Today, there are 3m electric vehicles on the world’s roads,
but this could rise to 300m by 2040. This implies EVs, as a proportion of new
registrations of the world’s passenger vehicles, will rise from barely 1% in
2017 to over 15% by 2030. Large scale commercial production of EVs by the big
car makers is unlikely to take off until 2025. EVs still cost at least 30% more
than ICE vehicles and the world lacks charging stations. But things are
changing fast. By 2025, expect to see a further 40%-50% fall in battery prices,
a build-out of charging stations in China, Europe and the US, and a serious
effort by all the major motor manufacturers to bring EVs to market.
Cyrus Mewawalla, Head of Thematic Research at Publisher,
comments:
“Over the next five years, we expect stress, strain, margin evaporation, and
shake out across much of the legacy automotive industry and its Tier-1 parts
suppliers as a slow growth industry incurs the expense of conversion to
electric vehicle and autonomous driving technology.”

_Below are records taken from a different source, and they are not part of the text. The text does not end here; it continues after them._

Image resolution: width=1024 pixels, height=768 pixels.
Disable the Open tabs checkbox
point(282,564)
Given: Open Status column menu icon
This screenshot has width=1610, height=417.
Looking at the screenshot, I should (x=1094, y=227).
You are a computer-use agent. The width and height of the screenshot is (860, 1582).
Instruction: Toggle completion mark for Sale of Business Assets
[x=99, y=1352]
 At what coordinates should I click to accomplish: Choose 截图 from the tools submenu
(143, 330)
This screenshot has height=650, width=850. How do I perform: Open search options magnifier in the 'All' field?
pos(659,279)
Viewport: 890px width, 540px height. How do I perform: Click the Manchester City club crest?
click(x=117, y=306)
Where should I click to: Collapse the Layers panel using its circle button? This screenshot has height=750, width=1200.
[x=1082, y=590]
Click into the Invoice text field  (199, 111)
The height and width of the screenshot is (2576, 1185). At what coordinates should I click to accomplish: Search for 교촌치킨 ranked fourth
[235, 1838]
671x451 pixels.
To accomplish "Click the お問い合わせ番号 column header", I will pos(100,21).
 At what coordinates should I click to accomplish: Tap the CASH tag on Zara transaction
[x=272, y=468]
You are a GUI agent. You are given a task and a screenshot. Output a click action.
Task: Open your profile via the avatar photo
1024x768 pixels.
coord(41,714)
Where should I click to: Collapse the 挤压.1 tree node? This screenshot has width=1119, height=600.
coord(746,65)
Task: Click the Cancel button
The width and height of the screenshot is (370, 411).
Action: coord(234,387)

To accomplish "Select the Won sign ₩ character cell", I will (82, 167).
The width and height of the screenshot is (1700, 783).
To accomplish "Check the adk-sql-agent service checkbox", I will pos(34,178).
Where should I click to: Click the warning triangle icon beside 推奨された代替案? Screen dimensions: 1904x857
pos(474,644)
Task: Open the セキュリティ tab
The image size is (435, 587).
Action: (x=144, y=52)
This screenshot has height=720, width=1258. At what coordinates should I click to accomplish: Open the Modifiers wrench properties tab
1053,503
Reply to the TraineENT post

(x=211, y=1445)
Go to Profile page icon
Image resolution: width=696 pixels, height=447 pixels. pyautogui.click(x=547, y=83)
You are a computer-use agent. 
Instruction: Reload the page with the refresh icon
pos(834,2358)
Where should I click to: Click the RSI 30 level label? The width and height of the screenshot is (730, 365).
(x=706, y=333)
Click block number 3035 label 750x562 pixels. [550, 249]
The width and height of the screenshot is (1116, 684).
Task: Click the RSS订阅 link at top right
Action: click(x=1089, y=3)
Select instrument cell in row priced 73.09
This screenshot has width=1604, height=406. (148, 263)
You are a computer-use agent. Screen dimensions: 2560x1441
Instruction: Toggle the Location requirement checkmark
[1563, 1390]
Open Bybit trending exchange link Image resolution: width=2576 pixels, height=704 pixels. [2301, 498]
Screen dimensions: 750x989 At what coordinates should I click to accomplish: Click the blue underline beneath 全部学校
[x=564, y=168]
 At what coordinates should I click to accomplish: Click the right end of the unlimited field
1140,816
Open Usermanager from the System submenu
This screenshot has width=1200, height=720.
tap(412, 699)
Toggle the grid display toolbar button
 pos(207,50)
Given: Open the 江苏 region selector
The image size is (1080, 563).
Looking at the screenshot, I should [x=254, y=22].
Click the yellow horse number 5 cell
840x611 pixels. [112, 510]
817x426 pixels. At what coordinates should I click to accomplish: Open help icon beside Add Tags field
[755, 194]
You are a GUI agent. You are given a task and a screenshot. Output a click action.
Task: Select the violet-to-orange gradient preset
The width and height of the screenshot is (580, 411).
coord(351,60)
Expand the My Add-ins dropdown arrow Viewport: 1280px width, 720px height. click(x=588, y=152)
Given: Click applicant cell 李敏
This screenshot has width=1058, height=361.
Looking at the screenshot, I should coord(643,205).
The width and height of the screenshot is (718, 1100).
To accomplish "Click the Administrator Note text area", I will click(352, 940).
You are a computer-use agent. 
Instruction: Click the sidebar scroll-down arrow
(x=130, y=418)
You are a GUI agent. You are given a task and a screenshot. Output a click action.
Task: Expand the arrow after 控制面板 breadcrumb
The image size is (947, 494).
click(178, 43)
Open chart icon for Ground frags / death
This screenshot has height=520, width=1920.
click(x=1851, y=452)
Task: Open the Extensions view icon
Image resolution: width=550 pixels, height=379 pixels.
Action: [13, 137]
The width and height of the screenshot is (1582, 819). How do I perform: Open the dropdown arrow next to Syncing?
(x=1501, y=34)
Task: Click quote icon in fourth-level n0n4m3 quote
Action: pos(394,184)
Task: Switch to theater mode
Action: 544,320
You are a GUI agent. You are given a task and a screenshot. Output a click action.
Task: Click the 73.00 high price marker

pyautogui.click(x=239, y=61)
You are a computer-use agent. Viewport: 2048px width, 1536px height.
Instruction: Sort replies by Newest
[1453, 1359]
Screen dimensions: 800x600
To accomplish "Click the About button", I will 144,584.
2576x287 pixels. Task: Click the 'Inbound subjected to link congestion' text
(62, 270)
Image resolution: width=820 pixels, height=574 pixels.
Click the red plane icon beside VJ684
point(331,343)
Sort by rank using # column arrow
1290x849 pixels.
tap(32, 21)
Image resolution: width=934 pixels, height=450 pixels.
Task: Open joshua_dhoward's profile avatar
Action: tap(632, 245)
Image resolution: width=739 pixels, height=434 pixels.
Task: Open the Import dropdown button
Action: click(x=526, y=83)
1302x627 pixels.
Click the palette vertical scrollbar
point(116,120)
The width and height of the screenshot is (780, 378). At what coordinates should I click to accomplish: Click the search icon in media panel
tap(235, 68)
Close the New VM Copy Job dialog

Cyrus Mewawalla concludes:
“We are at the very beginning of the cycle, but over the next decade the
automotive value chain will be transformed by the electric vehicle theme.”
The China Factor
In 2017, China accounted for around half of the 1.2m battery electric vehicles
(BEVs) sold worldwide. China’s thirst for world domination of high-tech sectors
like automobiles is forcing a global automotive industry reset. China accounts
for 48% of the global auto market and is likely to do so for the next five
years. Under the auspices of its “Made in China 2025” program, China’s government
has mandated wholesale vehicle electrification by 2025, with one in five new
vehicles sold in China to be either BEVs or PHEVs by then. China is putting
increasing pressure on the entire auto industry to go electric and, in the
process, create a platform for Chinese companies to dominate the global auto
market.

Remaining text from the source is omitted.